Ермилов рассказал мне это после самоубийства Фадеева. Содержание его предсмертного письма тогда еще не было известно, ходили разговоры о причастности Фадеева как секретаря Союза к арестам многих писателей. После XX съезда, после массовой реабилитации, к нему приходили люди, вернувшиеся из лагерей и в свое время арестованные с его санкции. Как бы оправдывая Фадеева, Ермилов и рассказал мне об его уверенности в гениальности Сталина и безусловной правильности сталинской политики. Я думаю, Ермилов говорил правду. Фадеев пришел в литературу, уже будучи членом партии и, занимаясь литературой, служил партии, был прежде всего партийный человек.
Симонов в партию, в политику пришел из литературы. Знаменитым его сделали война, время, советское время, ему Симонов служил не менее ревностно, чем Софронов и Грибачев, но, в отличие от них, был интеллигент, просвещенный царедворец, а не партийный монстр. Многолетняя журналистская работа сделала его контактным, общительным. Он был поэт не только гражданский, но и лирический. И такие люди нужны возле престола - Сталин это понимал. Теперь Сталина нет. Но Симонов все равно не мог быть на обочине, он должен был быть только на Олимпе, он служил этой системе при Сталине, будет служить, когда Сталина нет и равного ему нет. Систему возглавят аппаратчики, и задевать их не следует. В моем романе критика Леднева - в сущности, критика аппарата, аппаратчиков, и допускать этого нельзя. Этим и объяснялись претензии Симонова к образу Леднева.

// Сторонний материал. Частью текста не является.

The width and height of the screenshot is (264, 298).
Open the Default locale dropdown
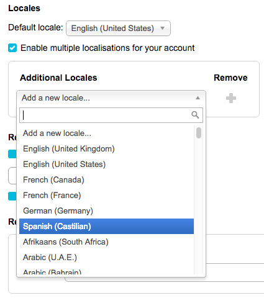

Умер Сталин, расстреляны Берия и его команда, выпустили врачей - "убийц в белых халатах", уже возвращается кое-кто из лагерей и ссылок. Неужели Симонов не понимает значения всего этого? Неужели думает, что система сохранится в том виде, в каком была при Сталине?
Но дискутировать с ним я не стал. Все решится в работе с редактором.
- Ну, и насчет названия, - заключил Симонов, - "Одинокая женщина"… Двусмысленно… Звучит с намеком… Что-то зазывное, рекламное. А роман серьезный, в рекламе не нуждается.
- Я думаю, дать название роману - право автора.
- Никто не покушается на ваши права. Но название публикации - это лицо журнала, по нему читатель судит не только об авторе, но и о редакции. Придумайте другое название.